Work required: Extract the data exactly, missing nothing.

Input:
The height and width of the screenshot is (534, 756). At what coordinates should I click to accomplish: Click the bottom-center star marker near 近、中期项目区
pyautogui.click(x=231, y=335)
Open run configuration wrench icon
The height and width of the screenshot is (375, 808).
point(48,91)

Your response:
The height and width of the screenshot is (534, 756). At what coordinates should I click to accomplish: Click the bottom-center star marker near 近、中期项目区
pyautogui.click(x=231, y=335)
Open run configuration wrench icon
The height and width of the screenshot is (375, 808).
point(48,91)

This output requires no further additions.